More than 100 people were killed in violence in the northwestern state in 2012, and some 125,000 Rohingya Muslims, who are stateless, took refuge in camps where their movements are severely restricted.
Thousands have fled persecution and poverty in an exodus by boat to neighboring South and Southeast Asian countries.
“The Myanmar government wants to find a sustainable solution on the complicated issues in Rakhine State, that’s why it has formed an advisory commission,” the government said in a statement released by Suu Kyi’s office.
Suu Kyi is barred from the presidency by a junta-drafted constitution, but runs Myanmar as state counselor and foreign minister.
The plight of Myanmar’s Muslims has raised questions about the democracy champion’s commitment to human rights and represents a politically sensitive issue for her after the end of decades of repressive military rule exposed communal tensions.

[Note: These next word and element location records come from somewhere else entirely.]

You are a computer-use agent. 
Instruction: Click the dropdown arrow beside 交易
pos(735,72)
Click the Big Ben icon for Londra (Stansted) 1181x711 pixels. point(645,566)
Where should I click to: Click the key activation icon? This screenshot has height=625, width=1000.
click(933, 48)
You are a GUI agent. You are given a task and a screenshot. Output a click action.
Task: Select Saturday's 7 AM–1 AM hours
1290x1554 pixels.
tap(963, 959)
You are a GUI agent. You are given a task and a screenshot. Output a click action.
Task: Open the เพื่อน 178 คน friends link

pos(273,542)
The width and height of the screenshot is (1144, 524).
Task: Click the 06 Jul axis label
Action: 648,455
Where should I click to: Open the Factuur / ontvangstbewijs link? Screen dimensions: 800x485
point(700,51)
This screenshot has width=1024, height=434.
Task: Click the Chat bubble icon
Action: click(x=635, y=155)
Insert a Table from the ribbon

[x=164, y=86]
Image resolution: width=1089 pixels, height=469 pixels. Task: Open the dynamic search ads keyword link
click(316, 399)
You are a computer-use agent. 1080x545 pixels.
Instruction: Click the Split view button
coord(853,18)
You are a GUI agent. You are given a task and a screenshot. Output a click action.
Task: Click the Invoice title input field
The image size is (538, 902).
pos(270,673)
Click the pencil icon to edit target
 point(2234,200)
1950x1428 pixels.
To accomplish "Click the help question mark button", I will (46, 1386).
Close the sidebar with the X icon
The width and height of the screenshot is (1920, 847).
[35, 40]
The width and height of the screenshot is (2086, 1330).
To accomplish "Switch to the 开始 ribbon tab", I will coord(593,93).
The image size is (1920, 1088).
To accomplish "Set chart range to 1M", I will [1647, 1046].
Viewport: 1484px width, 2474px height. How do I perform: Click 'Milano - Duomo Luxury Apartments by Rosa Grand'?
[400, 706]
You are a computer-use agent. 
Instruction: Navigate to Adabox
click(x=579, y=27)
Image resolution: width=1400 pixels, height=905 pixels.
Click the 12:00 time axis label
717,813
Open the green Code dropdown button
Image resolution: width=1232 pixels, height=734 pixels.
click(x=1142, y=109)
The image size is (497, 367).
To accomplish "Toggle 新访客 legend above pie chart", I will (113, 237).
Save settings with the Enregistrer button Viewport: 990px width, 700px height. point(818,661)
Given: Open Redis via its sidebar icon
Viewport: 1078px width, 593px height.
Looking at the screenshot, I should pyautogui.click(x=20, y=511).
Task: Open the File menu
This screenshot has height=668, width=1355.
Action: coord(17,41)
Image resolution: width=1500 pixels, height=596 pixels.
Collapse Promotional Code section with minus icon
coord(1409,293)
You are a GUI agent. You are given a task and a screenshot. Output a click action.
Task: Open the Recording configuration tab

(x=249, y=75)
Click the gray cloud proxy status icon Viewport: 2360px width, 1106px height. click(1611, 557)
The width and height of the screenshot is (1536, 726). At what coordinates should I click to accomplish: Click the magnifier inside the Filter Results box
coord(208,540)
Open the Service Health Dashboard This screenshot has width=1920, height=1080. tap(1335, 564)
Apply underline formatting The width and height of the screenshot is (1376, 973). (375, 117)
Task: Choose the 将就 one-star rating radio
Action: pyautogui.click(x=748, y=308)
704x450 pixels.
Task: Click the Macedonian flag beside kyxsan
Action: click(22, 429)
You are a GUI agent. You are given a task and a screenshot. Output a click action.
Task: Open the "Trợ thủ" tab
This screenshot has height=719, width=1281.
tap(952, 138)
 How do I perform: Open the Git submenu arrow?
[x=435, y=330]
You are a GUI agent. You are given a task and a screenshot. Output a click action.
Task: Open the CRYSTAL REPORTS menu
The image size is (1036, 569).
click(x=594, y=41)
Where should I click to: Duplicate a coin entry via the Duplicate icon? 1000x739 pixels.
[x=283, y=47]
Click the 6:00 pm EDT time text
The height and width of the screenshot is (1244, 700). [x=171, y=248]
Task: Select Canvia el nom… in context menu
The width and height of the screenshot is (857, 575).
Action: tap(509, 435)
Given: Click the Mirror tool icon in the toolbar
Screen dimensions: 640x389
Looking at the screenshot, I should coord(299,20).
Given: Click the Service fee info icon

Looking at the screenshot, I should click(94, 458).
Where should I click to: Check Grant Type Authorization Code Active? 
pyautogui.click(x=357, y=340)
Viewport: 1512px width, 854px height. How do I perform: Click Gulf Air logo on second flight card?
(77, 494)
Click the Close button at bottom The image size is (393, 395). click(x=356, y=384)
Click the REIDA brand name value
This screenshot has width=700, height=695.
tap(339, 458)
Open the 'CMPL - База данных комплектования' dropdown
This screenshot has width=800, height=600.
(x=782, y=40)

The Rakhine commission would include nine independent members, including six Myanmar citizens and three foreigners, the government said.
Annan, in a statement issued by his foundation in Geneva, said he welcomed the opportunity to support efforts to promote peace, reconciliation and development in Rakhine State.
The commission would meet for the first time on Sept. 5 in Yangon, he said, adding: “I look forward to listening to the leaders and people of Rakhine and to working with the state and central authorities to ensure a more secure and prosperous future for all.”
Annan was Ban Ki-moon’s predecessor as U.N. secretary-general from 1997-2006. He shared the Nobel Peace Prize with the United Nations in 2001.
The commission, which includes members of the Muslim and ethnic Rakhine, mostly Buddhist, communities, would focus on conflict prevention, aid, reconciliation, human rights and development, the government said.
It will publish a report within a year of its formation.
Ban will visit Myanmar at the end of August. Suu Kyi will go to the United States in September, when she is expected to address the U.N. General Assembly.
While Suu Kyi has eased into her role as de facto head of state, former president Thein Sein, who oversaw the early stages of Myanmar’s gradual reopening since 2011, has stepped down from the helm of his military-backed party that ran Myanmar until November elections.
Thein Sein, a retired general, was replaced as head of the Union Solidarity and Development Party (USDP) by Than Htay, also a retired general, who served as Thein Sein’s minister in charge of energy and railways, the party said.
Suu Kyi’s National League for Democracy trounced the USDP in the election last year.